Records for locating displayed items:
(begin)
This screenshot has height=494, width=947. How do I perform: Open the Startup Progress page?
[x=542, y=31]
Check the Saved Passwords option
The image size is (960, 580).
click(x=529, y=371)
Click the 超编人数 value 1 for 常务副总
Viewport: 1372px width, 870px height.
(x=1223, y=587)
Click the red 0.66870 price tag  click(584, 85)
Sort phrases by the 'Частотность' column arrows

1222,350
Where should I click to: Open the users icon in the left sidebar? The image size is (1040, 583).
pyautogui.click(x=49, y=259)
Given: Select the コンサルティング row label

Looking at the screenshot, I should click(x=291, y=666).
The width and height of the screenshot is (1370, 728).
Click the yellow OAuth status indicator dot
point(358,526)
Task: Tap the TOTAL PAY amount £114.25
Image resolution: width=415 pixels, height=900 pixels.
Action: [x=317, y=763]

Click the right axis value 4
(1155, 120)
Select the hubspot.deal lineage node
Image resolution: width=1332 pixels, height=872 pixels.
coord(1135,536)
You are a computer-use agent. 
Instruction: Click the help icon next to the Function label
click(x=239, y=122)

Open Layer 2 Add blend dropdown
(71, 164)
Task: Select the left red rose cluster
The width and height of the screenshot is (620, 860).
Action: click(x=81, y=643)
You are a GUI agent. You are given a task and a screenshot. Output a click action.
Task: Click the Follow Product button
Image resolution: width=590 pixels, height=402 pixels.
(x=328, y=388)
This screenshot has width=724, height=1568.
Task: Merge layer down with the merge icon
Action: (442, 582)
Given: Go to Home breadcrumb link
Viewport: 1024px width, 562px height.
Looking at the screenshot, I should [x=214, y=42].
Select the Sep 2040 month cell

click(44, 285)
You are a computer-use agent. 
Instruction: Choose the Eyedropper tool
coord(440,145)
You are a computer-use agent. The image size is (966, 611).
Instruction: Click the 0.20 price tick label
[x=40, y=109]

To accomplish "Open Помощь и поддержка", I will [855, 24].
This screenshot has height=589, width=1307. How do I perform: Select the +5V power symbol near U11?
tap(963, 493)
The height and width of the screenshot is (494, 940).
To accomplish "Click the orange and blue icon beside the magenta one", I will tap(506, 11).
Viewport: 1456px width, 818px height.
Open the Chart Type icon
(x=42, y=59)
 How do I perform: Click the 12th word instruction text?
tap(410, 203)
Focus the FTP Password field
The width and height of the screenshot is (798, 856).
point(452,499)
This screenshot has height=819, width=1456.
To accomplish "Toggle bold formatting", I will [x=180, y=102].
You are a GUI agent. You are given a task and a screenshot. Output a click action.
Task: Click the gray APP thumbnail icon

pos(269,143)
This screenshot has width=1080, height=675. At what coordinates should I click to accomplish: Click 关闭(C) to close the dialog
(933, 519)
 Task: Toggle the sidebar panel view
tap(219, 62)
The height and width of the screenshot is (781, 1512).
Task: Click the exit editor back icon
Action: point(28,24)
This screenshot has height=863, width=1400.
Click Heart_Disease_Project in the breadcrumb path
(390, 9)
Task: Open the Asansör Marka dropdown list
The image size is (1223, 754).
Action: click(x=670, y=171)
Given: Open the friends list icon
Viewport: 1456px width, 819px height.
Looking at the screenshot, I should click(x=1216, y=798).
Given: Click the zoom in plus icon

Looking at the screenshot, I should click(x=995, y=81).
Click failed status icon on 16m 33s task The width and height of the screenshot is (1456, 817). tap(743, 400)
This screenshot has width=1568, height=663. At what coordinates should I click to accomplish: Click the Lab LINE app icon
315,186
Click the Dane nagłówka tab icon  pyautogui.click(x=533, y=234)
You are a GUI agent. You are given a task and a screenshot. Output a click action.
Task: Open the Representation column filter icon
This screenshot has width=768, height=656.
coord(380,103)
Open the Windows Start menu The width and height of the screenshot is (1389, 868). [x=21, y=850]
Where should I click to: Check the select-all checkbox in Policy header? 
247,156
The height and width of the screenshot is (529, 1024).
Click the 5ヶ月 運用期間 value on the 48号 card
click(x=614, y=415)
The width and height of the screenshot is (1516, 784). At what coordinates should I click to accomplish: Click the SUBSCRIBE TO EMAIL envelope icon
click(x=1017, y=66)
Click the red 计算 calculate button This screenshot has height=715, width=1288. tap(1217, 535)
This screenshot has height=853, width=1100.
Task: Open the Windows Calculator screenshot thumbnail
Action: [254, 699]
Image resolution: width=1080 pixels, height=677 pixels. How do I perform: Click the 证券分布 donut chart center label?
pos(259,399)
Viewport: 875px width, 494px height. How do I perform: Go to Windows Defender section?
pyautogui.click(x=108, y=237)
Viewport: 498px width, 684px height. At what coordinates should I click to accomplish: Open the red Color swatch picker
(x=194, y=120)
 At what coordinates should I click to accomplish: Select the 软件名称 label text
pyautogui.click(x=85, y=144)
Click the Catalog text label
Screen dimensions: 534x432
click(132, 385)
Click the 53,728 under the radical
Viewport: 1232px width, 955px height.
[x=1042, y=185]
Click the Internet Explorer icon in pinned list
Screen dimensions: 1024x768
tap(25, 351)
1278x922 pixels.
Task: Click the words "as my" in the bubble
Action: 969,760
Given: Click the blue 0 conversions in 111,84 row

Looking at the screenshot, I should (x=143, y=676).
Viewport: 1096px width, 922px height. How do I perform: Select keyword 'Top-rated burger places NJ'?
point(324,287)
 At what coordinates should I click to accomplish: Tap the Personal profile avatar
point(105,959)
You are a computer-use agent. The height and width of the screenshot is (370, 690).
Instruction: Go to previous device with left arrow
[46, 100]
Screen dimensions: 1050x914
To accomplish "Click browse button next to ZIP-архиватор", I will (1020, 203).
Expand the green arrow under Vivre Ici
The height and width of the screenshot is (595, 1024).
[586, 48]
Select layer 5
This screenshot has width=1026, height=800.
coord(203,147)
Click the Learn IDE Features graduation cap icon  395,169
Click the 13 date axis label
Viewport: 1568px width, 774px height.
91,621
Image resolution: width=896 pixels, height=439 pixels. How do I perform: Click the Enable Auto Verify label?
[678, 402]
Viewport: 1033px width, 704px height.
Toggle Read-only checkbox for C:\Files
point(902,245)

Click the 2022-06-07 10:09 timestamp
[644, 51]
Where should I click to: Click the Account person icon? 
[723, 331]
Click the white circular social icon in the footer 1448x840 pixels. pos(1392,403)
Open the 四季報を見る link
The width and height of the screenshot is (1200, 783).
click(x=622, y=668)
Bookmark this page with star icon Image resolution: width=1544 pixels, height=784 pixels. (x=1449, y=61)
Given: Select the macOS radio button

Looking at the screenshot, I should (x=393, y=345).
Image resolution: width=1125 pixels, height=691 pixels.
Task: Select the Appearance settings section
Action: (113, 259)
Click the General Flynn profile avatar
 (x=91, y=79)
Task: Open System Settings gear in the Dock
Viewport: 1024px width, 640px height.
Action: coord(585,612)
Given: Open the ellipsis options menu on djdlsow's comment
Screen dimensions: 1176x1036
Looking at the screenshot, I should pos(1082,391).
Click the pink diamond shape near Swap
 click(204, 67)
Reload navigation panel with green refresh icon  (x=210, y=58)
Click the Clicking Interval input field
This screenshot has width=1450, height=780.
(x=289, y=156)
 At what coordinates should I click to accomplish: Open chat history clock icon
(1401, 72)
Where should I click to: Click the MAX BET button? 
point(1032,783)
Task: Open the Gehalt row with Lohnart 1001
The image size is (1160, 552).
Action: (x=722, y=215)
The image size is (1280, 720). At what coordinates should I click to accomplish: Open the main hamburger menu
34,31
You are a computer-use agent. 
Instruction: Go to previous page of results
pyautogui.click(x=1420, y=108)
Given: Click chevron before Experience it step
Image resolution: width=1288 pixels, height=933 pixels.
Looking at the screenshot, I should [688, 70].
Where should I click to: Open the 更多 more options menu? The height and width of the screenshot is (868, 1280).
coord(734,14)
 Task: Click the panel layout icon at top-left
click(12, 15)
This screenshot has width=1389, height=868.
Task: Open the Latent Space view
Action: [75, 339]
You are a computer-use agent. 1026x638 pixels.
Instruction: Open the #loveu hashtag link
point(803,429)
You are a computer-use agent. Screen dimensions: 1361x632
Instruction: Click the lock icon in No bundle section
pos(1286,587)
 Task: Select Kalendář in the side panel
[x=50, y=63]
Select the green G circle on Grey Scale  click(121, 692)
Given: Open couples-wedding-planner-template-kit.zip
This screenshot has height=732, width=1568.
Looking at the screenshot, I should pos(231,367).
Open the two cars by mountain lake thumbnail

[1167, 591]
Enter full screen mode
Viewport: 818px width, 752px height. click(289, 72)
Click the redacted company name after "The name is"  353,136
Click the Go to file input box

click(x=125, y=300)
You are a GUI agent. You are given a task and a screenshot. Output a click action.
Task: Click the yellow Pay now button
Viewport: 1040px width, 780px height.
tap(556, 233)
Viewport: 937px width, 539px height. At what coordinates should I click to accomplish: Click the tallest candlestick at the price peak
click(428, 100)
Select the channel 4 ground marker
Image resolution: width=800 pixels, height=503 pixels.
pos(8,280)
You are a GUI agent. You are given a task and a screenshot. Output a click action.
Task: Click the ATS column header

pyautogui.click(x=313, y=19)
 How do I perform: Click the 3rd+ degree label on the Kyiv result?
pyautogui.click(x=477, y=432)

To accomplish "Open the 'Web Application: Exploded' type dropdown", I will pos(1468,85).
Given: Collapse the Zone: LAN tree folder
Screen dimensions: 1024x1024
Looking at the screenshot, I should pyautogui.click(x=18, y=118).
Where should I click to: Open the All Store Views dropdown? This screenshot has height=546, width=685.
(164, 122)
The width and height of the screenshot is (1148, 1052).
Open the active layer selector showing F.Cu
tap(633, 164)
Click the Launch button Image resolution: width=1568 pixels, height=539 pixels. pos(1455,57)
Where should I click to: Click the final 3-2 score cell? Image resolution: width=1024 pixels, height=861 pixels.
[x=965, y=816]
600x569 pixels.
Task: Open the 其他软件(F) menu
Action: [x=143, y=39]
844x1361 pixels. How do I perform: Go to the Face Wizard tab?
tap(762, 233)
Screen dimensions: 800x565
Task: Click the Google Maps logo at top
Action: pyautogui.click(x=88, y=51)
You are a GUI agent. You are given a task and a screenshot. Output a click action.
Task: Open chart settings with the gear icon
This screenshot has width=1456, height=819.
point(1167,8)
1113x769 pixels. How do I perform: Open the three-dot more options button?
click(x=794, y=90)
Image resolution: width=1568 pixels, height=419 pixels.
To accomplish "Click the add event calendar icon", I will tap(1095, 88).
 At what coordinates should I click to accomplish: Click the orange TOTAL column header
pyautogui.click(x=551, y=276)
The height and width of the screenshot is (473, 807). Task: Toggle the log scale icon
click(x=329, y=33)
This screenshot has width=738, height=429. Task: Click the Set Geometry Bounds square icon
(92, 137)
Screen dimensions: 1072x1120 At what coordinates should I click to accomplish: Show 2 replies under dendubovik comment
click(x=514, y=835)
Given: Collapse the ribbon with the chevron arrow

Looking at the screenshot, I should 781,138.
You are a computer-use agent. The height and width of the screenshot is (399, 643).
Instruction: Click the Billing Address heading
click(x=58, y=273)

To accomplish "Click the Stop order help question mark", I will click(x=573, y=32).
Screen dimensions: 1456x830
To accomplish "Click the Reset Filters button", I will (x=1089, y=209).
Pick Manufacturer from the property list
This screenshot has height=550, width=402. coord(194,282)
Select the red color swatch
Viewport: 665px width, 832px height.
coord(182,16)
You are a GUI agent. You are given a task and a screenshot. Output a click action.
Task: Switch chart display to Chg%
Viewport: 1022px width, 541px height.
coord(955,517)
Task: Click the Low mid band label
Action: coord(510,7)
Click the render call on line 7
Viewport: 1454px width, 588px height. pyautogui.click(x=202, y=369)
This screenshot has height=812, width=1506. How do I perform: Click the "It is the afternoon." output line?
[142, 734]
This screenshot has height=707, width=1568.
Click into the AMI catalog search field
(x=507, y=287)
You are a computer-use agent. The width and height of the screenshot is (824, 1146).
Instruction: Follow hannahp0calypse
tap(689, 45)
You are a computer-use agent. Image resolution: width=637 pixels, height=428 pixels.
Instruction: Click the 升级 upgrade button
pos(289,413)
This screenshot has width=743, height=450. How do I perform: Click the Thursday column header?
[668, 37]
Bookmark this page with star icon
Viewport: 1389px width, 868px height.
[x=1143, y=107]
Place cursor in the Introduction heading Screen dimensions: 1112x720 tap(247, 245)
(end)
**What the exercise asks:** Change "avatar" to "icon" in the records, starting at the line with "At what coordinates should I click to accomplish: Select" and ending with the line with "will (1020, 203).", inclusive, and reproduce only those lines with nothing else altered.

**Task answer:**
 At what coordinates should I click to accomplish: Select the 软件名称 label text
pyautogui.click(x=85, y=144)
Click the Catalog text label
Screen dimensions: 534x432
click(132, 385)
Click the 53,728 under the radical
Viewport: 1232px width, 955px height.
[x=1042, y=185]
Click the Internet Explorer icon in pinned list
Screen dimensions: 1024x768
tap(25, 351)
1278x922 pixels.
Task: Click the words "as my" in the bubble
Action: 969,760
Given: Click the blue 0 conversions in 111,84 row

Looking at the screenshot, I should (x=143, y=676).
Viewport: 1096px width, 922px height. How do I perform: Select keyword 'Top-rated burger places NJ'?
point(324,287)
 At what coordinates should I click to accomplish: Tap the Personal profile icon
point(105,959)
You are a computer-use agent. The height and width of the screenshot is (370, 690).
Instruction: Go to previous device with left arrow
[46, 100]
Screen dimensions: 1050x914
To accomplish "Click browse button next to ZIP-архиватор", I will (1020, 203).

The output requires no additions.